Aflatoxin is the single most important food-safety risk in the nut trade. Produced by Aspergillus moulds, it forms when nuts are exposed to warmth and moisture at the wrong moments, and importing countries enforce strict limits at the border. Keeping it out is not one test at the end — it is a chain of controls that begins in the field.
Where the risk starts
The danger window opens at harvest. Raw cashew nuts left on damp ground, dried in heaps or bagged before they reach safe moisture give Aspergillus the conditions it needs. By the time a mould problem is visible, the toxin may already be present.

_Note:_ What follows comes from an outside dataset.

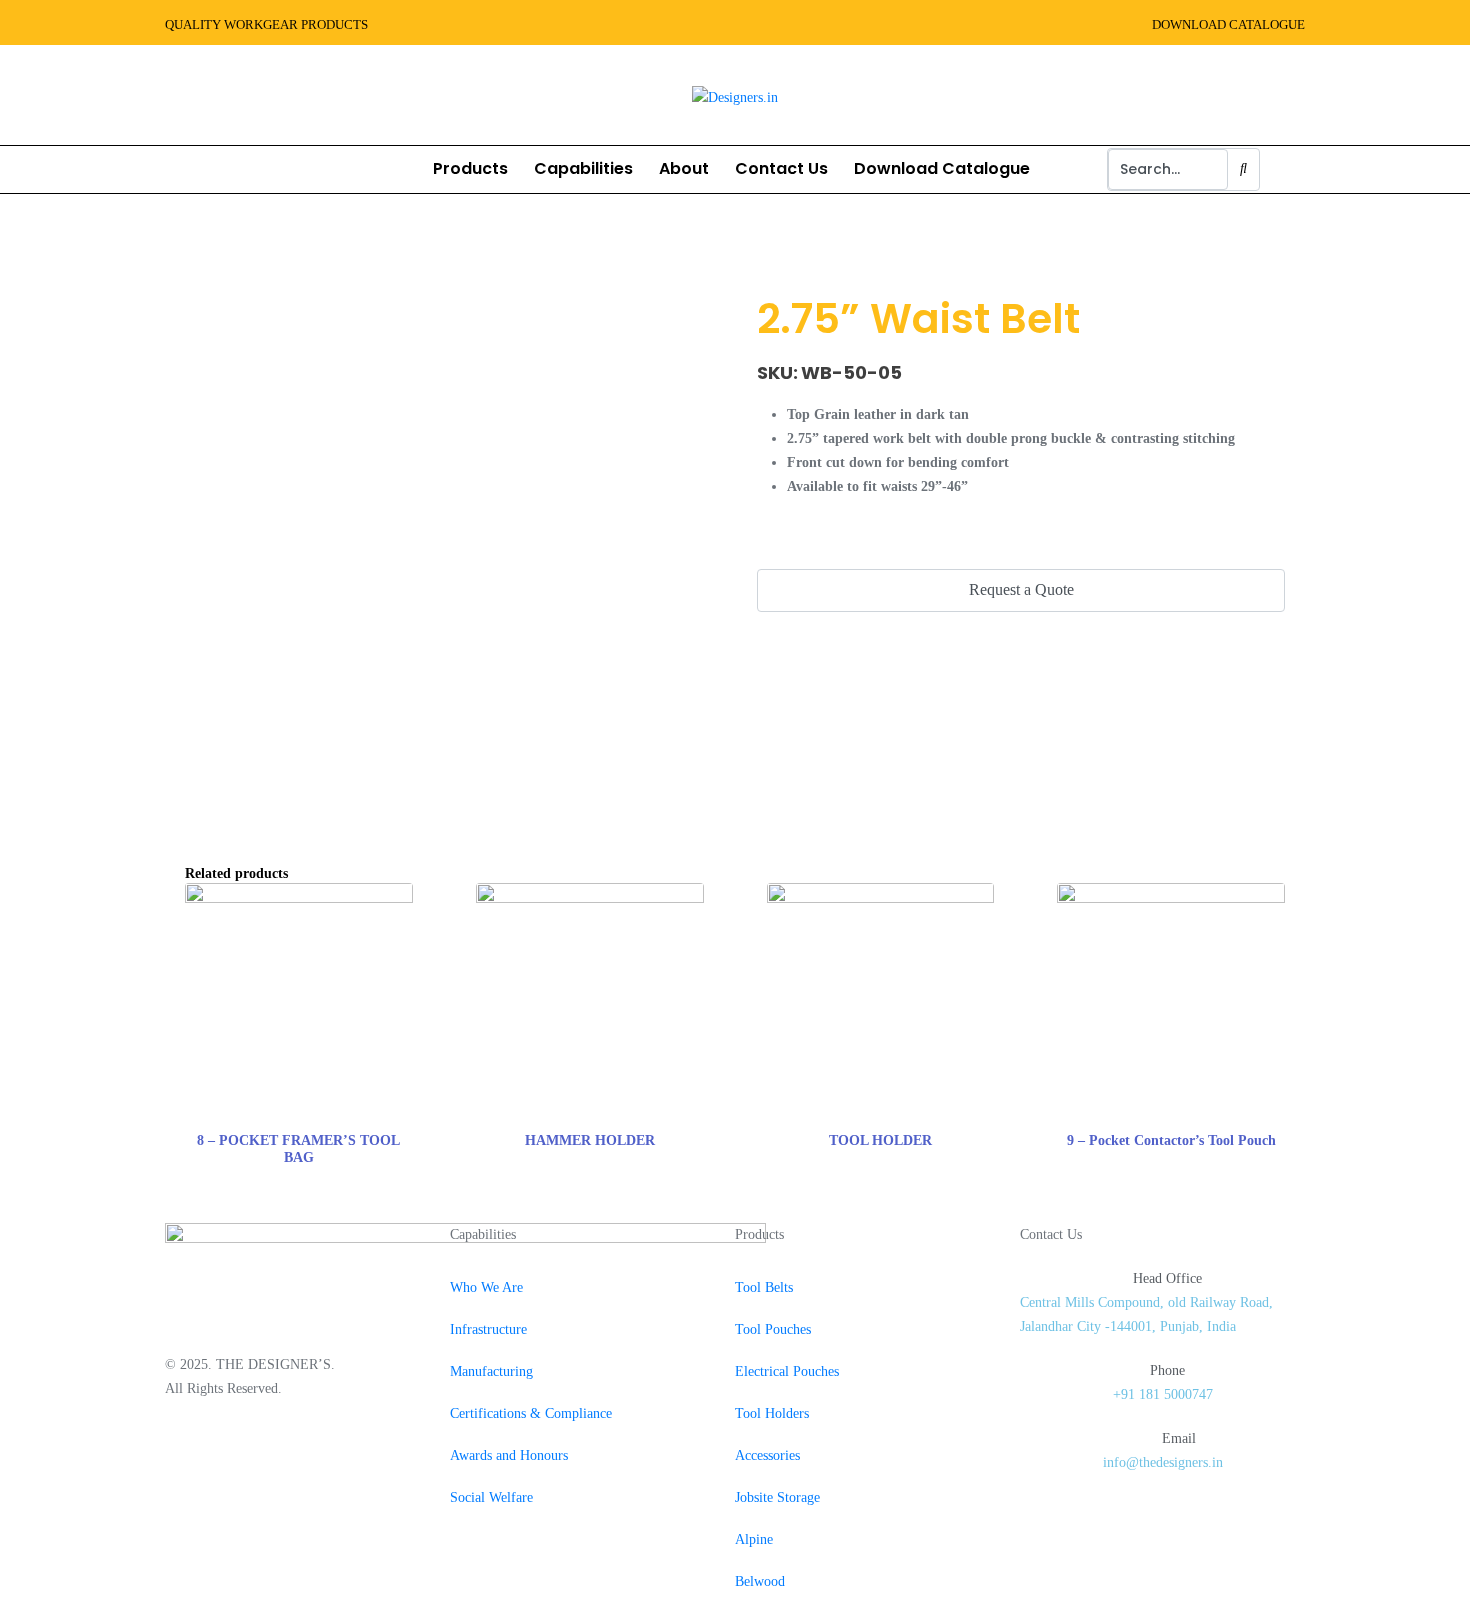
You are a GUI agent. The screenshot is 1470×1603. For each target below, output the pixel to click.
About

That is why our controls focus first on prevention at the farm and drying stage, long before a lot reaches the warehouse.
Controls from farm to container
- Drying raw nuts on raised racks and clean tarpaulins, never bare soil.
- Confirming moisture sits at 8 to 10 per cent with meters before bagging.
- Storing in ventilated, dry warehouses on pallets, clear of walls and floor.
- Sorting out discoloured, shrivelled and mould-marked nuts at intake and shelling.
- Laboratory aflatoxin testing on representative samples before any shipment.
“You cannot test aflatoxin out of a bad lot. You can only keep it from forming in the first place — and that work happens in the sun on a drying rack, not in the lab.”
— Asha Ngonyani, Quality Manager
Testing and documentation
Prevention is the priority, but verification still matters. We draw representative samples across a lot and test against the limit set by the destination market, since thresholds differ between the EU and other regions. Results are documented and tied to the specific lot, so every shipment carries proof — not just a promise — of the food-safety standard it was processed under.
Why the system holds
Our ISO 22000 and HACCP framework is what keeps these steps consistent rather than occasional. Each control point has a defined limit, a check and a record, from drying through to despatch. For a buyer, that means an aflatoxin-compliant shipment is the predictable result of a managed process, lot after lot, not a matter of luck with a particular crop.